→ Texto em estudo:
= = =

“Parecia uma cidade fantasma. A cidade entrou em lockdown. Há duas semanas, nada funciona, as escolas, o comércio, setores públicos, as empresas”. O relato é do mineiro Renato Abreu, de 33 anos, que vivia em Ashkelon, cidade no sul de Israel, a cerca de 10 quilômetros da Faixa de Gaza.
“Tínhamos que seguir a recomendação de segurança de não sair às ruas, de forma alguma”, detalha o coordenador de projetos, que morava em Israel desde 2016, com exceção do período da pandemia de covid-19, quando ficou no Brasil.
Renato é um dos 69 passageiros que chegaram ao Brasil na manhã deste sábado (21), no avião Embraer KC-390 Millennium, da Força Aérea Brasileira (FAB). Foi o sétimo voo da Operação Voltando em Paz, realizada em conjunto com o Ministério das Relações Exteriores (MRE), que decolou na noite de sexta-feira (20) de Tel Aviv.
A aeronave pousou primeiro no Recife, na manhã deste sábado, onde desembarcaram dois passageiros. Os demais seguiram para a Base Aérea do Galeão, no Rio de Janeiro, incluindo três bolivianas, uma mãe e as duas filhas menores de idade. Nove animais de estimação também foram trazidos de Israel.
Mistura de sentimentos
Renato disse que só ficou sabendo que seria repatriado em voo da FAB na manhã de sexta-feira, quando recebeu um telefonema da embaixada brasileira. Ele morava com um irmão, que seguiu para Londres em um voo comercial. Na cidade que fica colada à Faixa de Gaza, ele deixou o tio e o primo.
“Os barulhos são muito altos, a nossa rua foi bombardeada por quatro mísseis. O Sul [de Israel] realmente virou uma zona de guerra”, detalhou o brasileiro que conhecia Karla Stelzer Mendes, de 42 anos, uma das três brasileiras mortas pelos ataques do grupo extremista palestino Hamas, há duas semanas.
Para Renato, que depois de pousar no Rio seguiu a viagem para Belo Horizonte, a volta ao Brasil é uma mistura de sensações. “Alegre por ter dupla cidadania e estar no Brasil, triste porque eu tive amigos que falaram que queriam estar no meu lugar”.

= = =

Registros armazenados
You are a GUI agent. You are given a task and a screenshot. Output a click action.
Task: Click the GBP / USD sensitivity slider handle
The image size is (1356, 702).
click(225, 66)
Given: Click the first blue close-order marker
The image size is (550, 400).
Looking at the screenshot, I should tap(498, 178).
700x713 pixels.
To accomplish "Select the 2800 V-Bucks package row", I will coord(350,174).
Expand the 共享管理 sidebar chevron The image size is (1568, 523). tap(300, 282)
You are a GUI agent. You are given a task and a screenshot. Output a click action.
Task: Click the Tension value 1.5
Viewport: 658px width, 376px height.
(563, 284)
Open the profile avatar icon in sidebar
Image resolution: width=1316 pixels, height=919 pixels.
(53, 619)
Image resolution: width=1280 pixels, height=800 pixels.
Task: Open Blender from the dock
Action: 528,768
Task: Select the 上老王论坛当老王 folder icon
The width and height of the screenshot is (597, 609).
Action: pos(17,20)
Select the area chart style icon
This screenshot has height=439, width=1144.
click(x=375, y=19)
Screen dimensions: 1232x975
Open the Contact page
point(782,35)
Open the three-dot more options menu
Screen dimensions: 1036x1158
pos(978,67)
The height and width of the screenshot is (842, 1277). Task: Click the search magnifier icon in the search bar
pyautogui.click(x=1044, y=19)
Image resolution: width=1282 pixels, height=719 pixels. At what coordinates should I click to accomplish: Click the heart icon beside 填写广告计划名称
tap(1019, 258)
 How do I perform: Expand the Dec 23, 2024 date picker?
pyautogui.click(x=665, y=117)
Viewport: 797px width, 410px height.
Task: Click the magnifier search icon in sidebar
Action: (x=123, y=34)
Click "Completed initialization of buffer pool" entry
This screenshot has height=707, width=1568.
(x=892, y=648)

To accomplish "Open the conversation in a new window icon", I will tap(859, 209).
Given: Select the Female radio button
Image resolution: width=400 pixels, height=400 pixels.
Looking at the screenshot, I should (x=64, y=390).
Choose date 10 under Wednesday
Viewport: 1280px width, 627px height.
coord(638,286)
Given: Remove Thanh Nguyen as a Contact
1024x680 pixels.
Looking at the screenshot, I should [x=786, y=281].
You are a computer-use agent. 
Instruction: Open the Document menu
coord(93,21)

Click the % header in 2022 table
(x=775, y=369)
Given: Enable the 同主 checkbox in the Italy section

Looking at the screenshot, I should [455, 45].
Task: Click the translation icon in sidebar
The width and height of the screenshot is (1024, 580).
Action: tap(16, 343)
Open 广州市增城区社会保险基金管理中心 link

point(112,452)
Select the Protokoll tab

= = =

→ Exercícios:
A - Reproduza o trecho do texto sobre a repatriação de Israel que vai de "A aeronave pousou" até "trazidos de Israel.", inclusive, trocando "Recife" por "Natal".
B - De acordo com o texto sobre a repatriação de Israel, em que cidade a aeronave pousou primeiro?
C - Dê sequência ao texto sobre a repatriação de Israel, começando logo após a última frase apresentada.

→ Respostas abaixo:
A -
A aeronave pousou primeiro no Natal, na manhã deste sábado, onde desembarcaram dois passageiros. Os demais seguiram para a Base Aérea do Galeão, no Rio de Janeiro, incluindo três bolivianas, uma mãe e as duas filhas menores de idade. Nove animais de estimação também foram trazidos de Israel.

B - No Recife.

C -
Vida parada
O brasileiro Pedro Terpins passou mais tempo da vida em Israel do que no Brasil. Aos 23 anos, ele desembarcou no Rio de Janeiro após viver 18 anos no Oriente Médio. O barman e estudante de ciência política morava em Tel Aviv e enfrentou uma rotina de exceção nos últimos dias.
“Eu estava desempregado, a minha faculdade parou, toda a minha vida está parada. Eu estava havia duas semanas só no meu quarto, sem sair, sem encontrar amigos, sem trabalhar”, relata Pedro, que tem família em São Paulo.
Ele contou que conhecia, ao menos, três das pessoas que foram mortas nos ataques de 7 de outubro, incluindo a brasileira Bruna Valeanu, de 24 anos.
“Tem mais pessoas que eu ainda não sei se estão [sequestradas] em Gaza ou se estão mortos e ainda não foram descobertos os corpos”, lamenta.
Mais de 1,2 mil repatriados
Até agora, a operação para repatriar brasileiros soma sete voos que trouxeram 1.204 passageiros e 44 pets. De acordo com o MRE, as três cidadãs bolivianas foram incluídas no avião “após constatado o não comparecimento de passageiros brasileiros”.
A administradora Michele Antunes morava havia cinco anos em Jerusalém e descreveu o cotidiano dos últimos dias na cidade. “Tivemos que, várias vezes, ir para bunkers. Mas nada que se aproximasse do que se passou perto de Gaza. Graças a Deus, a gente estava um pouco mais seguro, mas era um desespero porque não tinha ninguém nas ruas, todo mundo com medo de tudo”.